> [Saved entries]
↓↓↓
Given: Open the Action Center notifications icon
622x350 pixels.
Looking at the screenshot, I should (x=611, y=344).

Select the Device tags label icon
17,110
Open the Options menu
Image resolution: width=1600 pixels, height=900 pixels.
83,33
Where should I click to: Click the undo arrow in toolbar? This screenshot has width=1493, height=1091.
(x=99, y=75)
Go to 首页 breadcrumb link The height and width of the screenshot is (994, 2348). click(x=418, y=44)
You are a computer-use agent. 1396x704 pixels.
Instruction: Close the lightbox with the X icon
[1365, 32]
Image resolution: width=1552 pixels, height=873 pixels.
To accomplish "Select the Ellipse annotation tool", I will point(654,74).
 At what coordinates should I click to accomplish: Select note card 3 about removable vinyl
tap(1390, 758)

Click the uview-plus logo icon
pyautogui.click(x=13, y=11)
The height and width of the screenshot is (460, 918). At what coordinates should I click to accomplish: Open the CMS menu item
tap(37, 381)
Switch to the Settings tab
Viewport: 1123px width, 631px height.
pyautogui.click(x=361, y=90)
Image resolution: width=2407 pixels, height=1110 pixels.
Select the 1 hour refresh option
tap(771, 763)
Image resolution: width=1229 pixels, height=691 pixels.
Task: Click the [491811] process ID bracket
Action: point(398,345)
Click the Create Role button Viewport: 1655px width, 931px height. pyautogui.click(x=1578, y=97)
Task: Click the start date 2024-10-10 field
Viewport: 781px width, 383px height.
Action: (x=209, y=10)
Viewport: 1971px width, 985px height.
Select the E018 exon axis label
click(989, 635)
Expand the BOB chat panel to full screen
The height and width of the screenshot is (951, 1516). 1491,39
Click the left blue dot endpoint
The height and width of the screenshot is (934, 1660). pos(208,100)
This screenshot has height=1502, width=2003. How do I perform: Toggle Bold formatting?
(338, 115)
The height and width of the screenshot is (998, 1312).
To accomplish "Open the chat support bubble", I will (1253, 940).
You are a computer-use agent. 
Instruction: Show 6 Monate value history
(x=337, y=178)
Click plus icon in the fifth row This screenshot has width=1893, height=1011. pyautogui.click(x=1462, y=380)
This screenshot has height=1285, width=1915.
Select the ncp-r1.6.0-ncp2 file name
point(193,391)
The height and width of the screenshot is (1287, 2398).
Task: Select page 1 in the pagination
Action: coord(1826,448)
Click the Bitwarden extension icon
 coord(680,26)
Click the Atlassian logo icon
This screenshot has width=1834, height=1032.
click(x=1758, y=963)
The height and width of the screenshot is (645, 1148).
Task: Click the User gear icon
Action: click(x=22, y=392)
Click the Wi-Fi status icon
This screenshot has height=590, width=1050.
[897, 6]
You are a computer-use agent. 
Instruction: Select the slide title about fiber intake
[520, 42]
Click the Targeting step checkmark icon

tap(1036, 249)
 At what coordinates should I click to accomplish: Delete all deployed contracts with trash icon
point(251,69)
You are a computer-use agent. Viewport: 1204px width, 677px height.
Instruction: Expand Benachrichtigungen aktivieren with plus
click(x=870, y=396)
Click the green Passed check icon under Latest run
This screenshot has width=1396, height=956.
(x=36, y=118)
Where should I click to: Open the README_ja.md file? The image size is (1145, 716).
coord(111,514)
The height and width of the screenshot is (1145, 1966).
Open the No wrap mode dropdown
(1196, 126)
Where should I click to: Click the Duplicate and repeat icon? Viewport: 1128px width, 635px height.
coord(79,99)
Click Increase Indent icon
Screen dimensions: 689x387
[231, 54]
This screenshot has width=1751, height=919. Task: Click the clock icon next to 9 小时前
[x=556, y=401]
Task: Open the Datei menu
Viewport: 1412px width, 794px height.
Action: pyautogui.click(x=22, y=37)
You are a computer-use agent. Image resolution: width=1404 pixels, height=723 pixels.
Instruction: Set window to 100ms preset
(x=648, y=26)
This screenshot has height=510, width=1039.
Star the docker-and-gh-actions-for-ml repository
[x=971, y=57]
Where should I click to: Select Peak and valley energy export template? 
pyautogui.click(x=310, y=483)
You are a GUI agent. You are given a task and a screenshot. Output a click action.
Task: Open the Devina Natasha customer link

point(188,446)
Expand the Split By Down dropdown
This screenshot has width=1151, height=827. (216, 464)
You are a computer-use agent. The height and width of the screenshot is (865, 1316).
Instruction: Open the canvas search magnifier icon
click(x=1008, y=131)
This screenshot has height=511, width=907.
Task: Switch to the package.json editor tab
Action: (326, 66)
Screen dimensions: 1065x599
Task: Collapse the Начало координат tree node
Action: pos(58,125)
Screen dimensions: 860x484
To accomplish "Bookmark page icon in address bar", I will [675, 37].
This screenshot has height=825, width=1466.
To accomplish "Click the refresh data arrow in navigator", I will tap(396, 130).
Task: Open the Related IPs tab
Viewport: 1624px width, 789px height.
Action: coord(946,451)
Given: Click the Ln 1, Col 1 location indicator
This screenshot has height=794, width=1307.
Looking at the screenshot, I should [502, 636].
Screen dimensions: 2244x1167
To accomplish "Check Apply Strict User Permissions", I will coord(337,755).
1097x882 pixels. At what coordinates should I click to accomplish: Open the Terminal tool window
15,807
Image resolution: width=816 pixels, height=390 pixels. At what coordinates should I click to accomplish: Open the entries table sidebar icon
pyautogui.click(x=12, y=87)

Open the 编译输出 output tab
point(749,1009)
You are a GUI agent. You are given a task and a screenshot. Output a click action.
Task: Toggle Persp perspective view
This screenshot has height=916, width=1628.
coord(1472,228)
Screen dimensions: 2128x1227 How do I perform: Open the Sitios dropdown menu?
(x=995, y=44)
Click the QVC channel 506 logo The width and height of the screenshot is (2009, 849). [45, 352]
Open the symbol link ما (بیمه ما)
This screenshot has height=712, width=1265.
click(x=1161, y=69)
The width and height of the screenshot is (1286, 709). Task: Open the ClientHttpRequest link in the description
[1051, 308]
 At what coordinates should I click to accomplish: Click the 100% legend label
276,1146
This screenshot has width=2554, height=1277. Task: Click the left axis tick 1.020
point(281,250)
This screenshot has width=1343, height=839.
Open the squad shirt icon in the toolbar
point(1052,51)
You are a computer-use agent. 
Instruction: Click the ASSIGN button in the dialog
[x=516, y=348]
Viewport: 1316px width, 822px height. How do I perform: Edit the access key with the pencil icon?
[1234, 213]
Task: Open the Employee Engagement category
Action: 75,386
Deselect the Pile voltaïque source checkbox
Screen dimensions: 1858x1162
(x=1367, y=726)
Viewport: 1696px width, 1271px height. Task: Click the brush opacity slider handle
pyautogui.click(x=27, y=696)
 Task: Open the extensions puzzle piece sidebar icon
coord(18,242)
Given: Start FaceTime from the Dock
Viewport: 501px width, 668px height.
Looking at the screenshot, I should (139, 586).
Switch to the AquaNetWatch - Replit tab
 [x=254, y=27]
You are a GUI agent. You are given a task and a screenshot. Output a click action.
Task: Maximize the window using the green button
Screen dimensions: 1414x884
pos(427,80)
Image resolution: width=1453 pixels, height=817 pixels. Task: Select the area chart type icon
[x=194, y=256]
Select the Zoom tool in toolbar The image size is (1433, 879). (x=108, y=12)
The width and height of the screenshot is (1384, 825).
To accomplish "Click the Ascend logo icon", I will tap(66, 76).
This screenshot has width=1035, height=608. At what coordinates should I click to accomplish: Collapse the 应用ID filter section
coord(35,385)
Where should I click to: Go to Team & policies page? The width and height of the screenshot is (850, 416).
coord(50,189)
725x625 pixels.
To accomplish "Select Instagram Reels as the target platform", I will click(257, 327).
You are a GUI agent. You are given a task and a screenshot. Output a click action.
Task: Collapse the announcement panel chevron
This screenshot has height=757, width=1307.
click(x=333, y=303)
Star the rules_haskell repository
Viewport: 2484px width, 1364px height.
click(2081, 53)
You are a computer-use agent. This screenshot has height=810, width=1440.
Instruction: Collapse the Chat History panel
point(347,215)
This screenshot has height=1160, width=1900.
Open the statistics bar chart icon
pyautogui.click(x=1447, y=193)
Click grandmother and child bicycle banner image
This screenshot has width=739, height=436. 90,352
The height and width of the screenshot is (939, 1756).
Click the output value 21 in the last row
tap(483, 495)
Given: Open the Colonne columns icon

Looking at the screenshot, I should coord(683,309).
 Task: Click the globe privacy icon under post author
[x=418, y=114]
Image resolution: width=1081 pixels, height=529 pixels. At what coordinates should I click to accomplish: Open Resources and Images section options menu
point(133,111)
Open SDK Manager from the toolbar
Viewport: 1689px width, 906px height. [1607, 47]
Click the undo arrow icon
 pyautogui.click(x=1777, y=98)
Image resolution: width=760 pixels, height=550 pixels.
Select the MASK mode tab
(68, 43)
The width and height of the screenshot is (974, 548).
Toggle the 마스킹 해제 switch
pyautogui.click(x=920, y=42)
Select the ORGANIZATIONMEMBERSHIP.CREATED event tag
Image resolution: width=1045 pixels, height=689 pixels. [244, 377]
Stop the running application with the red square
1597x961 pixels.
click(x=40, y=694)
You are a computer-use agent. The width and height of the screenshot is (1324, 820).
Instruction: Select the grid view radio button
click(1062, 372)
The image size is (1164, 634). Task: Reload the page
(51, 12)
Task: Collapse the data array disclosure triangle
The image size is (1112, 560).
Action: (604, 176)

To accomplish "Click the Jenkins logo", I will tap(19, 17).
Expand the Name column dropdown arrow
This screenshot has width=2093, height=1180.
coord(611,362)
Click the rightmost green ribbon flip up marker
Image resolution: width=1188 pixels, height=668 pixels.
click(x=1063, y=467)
↑↑↑
> [About this task] Set down the line that contains "Toggle the 마스킹 해제 switch" exactly. Do the same for each later line of the data, through the end, and add nothing.

> [Written response]
Toggle the 마스킹 해제 switch
pyautogui.click(x=920, y=42)
Select the ORGANIZATIONMEMBERSHIP.CREATED event tag
Image resolution: width=1045 pixels, height=689 pixels. [244, 377]
Stop the running application with the red square
1597x961 pixels.
click(x=40, y=694)
You are a computer-use agent. The width and height of the screenshot is (1324, 820).
Instruction: Select the grid view radio button
click(1062, 372)
The image size is (1164, 634). Task: Reload the page
(51, 12)
Task: Collapse the data array disclosure triangle
The image size is (1112, 560).
Action: (604, 176)

To accomplish "Click the Jenkins logo", I will tap(19, 17).
Expand the Name column dropdown arrow
This screenshot has width=2093, height=1180.
coord(611,362)
Click the rightmost green ribbon flip up marker
Image resolution: width=1188 pixels, height=668 pixels.
click(x=1063, y=467)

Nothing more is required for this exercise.